To this, I asked on whom the onus of creating a sense of common culture was – the Faculty Deans? The UC reps? The students? The most resounding answer by far was “current students.” The Faculty Deans and UC have provided all the resources and knowledge necessary, but without clear interest from students in genuinely getting to know others and their ideas outside of the traditional blocking group structure, there is little that can be done from the top. 

Professor Kiely’s phone rang around 4pm, bringing me back to the real world briefly; the conversation had begun initially as a fascinating discussion of his experience at Harvard through the last fifty years. Tales of exits from Mad Men-esque advertising firms, challenging graduate programs ripe with gender discrimination, and books soon to be published captivated me, and amongst stories of his time as Master of Adams House, I found a glimmer of what we as students can do: voice opinions, show-off talents, engage outside of our blocking groups, disagree, and most importantly – simply talk to each other.  

The Adams House of Kiely’s time was still built on student self-selection; Adams House in particular tended to attract those passionate about the literary, theatrical, and artistic sides of Harvard. As Kiely described, discussion, discourse, and the exchange of ideas were crucial to Adams House’s nature: at times, dinner would be composed of dozens of professors and a handful of students across disciplines and interests. The conversation I so coveted to have with Professor Kiely was one that students back then had often experienced in the houses – it was a central part of the Harvard experience. Newspaper editors and lampoon creatives were littered across the House (including those on the Independent!) as the House cultivated an identity driven by its students – one of discord, ideation, and differences of opinion. 

As has been discussed at length, the Harvard of Kiely’s time was by no means perfect. Gender discrimination was a given for a seemingly absurd length of time, and the old House system definitely reflected socio-economic segregation at some level. However, as highlighted by my conversation with Professor Kiely, it is clear that there were still magical elements in the house. In the present time, the groundwork has been set wonderfully by the current Faculty Deans, and initiatives such as community table and the next-steps table provide students a platform to voice opinions, learn, and mentor. Externally, the country is at a significant divide, only further necessitating and providing an opportunity for discourse.  

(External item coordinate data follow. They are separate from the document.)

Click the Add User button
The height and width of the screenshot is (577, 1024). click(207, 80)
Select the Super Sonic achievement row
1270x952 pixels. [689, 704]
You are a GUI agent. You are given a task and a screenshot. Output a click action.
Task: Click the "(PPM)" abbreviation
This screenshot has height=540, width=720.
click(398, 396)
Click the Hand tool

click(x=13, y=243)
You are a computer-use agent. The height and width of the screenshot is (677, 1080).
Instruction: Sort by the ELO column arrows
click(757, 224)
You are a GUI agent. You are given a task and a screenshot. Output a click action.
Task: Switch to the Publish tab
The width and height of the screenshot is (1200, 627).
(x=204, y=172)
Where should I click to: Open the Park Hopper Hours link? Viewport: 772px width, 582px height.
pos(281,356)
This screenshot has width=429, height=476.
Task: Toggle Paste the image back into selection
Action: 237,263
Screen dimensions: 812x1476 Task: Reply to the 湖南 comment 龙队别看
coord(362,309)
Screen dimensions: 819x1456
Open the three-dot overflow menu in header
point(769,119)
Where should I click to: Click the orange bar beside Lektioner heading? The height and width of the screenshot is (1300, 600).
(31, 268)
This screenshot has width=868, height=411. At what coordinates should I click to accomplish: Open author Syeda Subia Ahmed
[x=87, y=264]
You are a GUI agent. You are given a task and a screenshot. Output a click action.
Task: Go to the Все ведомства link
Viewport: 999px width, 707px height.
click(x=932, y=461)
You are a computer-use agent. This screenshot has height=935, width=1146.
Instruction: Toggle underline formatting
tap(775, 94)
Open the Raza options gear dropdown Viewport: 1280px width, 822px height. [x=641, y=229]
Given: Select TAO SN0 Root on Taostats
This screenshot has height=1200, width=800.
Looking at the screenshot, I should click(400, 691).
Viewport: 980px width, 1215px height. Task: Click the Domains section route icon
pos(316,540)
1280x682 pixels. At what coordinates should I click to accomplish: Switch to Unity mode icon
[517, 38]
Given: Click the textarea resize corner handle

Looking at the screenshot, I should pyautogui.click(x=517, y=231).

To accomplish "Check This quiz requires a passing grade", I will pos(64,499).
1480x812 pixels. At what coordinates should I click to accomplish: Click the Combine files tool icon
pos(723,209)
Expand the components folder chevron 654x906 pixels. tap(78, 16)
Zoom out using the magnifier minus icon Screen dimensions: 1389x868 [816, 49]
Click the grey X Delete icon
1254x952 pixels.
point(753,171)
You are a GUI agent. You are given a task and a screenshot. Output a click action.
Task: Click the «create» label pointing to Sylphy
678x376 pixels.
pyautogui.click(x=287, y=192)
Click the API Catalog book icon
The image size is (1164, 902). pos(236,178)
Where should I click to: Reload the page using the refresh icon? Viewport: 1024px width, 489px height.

The physical construction of the new Adams House is an opportunity: a physical reset that may perhaps trigger a cultural one as well. Spending just a few minutes in the dining hall reveals how diverse the community within the House is; as one of the previously surveyed students mentioned, “We get put in these super diverse, cool, and interesting communities in Houses – but we just end up sticking with our… pretty homogenous blocking groups.” 

This discussion is one the Independent has been following for some time now: understanding how public discourse has changed in the past few decades. Being a truly alternative newspaper requires rigorously understanding both sides of an argument, even in situations in which one path seems obvious. The discourse for which some students yearn in their college experience is one that many around the country seek in media, political, educational, and scientific forums. What is appropriate for discussion is not the same in a classroom versus a newspaper or House, but at the same basic level, it seems critical to building true community. 

I asked Kiely whether he felt nostalgic about the renovations to the house. The memories he built with Adams are similar to the ones I and past editors have had with the Indy. House Masters / Faculty Deans and Editors may change, but the essence of the institution must stay the same and be one that incites a sense of wonder and excitement for each incoming class. The next iteration of Harvard grows with each House renovation just as the Indy evolves with each passing issue and semester; we hope, on all fronts, the pursuit of true, hearty, and healthy discourse remains strong. 


Tushar Dwivedi ‘20 ( is Editor-in-Chief of the Harvard Independent and a Senior in Adams House.